#### Text passage:
Dylan Napples turned a Sunday morning round at Highland Green Golf Club into a shot local golfers are unlikely to see again anytime soon. The 16-year-old incoming junior at Mt. Ararat High School aced the par-4 fourth hole in Topsham on June 29, producing what golf calls an albatross, or double eagle.

The ball disappeared on Highland Green’s fourth hole, nicknamed Governor’s Folly, a 207-yard par 4 that looks short on paper but still asks plenty of a player. The course layout describes the hole as protected by hazards, with a tight fairway, a demanding green complex and trouble nearby in the form of water and woods. Napples initially could not find his ball on or around the green, then discovered it in the cup.

AI-generated illustration
AI-generated illustration

A hole-in-one on a par 4 is rare enough that many golfers never see one in a lifetime. In tournament golf, it remains an outlier even at the highest level. The United States Golf Association says albatross became the preferred term for a double eagle by analogy with birdie and eagle, and PGA Tour coverage has underscored just how unusual the shot is by pointing to only a handful of recent examples, including a 2024 Valspar Championship albatross and Charley Hoffman’s par-4 albatross at the 2023 Wyndham Championship.

Napples’ shot carried extra local weight because of where it happened and who made it. Highland Green is a familiar Topsham course, and Mt. Ararat is one of the region’s most visible high school athletic programs. For an incoming junior who has been playing golf for less than a year, the shot stands out not just as a personal milestone but as a marker of how quickly local talent can surface in Sagadahoc County.

On a course designed to punish anything slightly off line, Napples found the most exacting result of all. Governor’s Folly lived up to its name, and then some, as a teenager from the area turned one of Highland Green’s hardest little holes into a moment his home course will remember.

#### Record set:
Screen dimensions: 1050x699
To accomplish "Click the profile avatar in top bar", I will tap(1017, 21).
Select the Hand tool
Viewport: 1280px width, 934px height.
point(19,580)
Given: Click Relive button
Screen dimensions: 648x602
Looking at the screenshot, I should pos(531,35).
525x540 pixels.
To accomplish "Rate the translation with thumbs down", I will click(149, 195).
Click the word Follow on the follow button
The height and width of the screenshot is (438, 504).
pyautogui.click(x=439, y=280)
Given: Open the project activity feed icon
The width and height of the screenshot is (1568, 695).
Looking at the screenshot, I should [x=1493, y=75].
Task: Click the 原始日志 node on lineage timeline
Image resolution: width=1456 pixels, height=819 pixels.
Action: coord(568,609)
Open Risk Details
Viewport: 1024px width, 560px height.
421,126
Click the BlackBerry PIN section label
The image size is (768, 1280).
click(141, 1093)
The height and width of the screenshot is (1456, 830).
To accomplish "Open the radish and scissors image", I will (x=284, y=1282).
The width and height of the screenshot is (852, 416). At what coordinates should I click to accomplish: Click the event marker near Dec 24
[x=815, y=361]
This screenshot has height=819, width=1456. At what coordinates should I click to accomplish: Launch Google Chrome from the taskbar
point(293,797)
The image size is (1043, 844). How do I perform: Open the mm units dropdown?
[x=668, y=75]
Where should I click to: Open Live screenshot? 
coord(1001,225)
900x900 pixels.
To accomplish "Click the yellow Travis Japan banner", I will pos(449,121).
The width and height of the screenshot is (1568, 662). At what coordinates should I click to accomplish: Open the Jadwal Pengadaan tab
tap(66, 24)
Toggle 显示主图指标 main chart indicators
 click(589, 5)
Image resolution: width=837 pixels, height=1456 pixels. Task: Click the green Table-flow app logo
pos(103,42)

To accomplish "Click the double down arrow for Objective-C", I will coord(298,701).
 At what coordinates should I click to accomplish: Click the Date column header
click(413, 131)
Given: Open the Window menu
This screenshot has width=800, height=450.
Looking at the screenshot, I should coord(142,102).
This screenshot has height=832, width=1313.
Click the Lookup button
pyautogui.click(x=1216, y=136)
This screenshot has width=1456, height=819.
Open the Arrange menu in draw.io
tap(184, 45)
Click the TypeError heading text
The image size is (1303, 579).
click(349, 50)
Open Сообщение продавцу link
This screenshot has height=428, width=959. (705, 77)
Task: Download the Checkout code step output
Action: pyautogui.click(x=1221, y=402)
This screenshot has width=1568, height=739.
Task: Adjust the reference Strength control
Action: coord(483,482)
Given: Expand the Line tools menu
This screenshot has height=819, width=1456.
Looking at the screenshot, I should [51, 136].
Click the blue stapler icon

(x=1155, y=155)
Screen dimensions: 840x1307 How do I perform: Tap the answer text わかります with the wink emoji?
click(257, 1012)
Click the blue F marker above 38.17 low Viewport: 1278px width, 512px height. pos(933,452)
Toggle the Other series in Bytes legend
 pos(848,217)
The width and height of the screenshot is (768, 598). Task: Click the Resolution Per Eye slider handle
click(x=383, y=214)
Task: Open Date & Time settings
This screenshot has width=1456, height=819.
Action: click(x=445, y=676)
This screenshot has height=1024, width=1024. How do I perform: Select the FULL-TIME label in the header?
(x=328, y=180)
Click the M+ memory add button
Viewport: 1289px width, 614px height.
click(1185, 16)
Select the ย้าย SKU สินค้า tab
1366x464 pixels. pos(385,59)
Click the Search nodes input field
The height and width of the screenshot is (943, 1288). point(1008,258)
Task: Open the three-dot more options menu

#### Exercise requirements:
- 1) In the albatross article, write out everything from "The ball disappeared" down to "in the cup." again, substituting "obstacles" for "hazards".
- 2) According to the albatross article, what is the nickname of Highland Green's fourth hole?
The material is irrelevant here and can be set aside.

#### Solutions in order:
- 1)
The ball disappeared on Highland Green’s fourth hole, nicknamed Governor’s Folly, a 207-yard par 4 that looks short on paper but still asks plenty of a player. The course layout describes the hole as protected by obstacles, with a tight fairway, a demanding green complex and trouble nearby in the form of water and woods. Napples initially could not find his ball on or around the green, then discovered it in the cup.

- 2) Governor's Folly